Word and element location data
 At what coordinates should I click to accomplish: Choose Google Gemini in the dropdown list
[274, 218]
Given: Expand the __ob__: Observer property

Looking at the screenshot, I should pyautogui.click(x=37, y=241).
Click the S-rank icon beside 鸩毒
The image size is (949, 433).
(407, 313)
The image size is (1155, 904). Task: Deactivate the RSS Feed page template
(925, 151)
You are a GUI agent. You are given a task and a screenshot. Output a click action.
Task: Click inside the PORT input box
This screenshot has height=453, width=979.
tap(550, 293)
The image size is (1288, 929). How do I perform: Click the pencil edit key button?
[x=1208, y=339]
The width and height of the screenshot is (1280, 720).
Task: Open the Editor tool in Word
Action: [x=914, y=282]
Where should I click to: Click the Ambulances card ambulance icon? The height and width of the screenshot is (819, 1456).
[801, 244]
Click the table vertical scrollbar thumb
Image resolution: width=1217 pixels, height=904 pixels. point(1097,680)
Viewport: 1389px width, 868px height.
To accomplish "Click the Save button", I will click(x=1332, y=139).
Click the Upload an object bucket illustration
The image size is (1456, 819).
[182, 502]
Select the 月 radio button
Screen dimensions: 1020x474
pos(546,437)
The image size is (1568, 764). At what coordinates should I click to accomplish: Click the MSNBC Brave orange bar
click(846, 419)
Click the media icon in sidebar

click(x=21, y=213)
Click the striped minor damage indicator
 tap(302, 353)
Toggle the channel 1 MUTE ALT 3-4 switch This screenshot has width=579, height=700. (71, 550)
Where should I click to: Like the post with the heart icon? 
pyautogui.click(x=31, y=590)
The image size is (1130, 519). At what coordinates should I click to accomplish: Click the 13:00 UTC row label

* Written instruction:
Pick out each line of the listing that contains the string "height" and copy it.

* Answer to the exercise:
This screenshot has height=453, width=979.
The width and height of the screenshot is (1280, 720).
Where should I click to: Click the Ambulances card ambulance icon? The height and width of the screenshot is (819, 1456).
Image resolution: width=1217 pixels, height=904 pixels. point(1097,680)
Viewport: 1389px width, 868px height.
Toggle the channel 1 MUTE ALT 3-4 switch This screenshot has width=579, height=700. (71, 550)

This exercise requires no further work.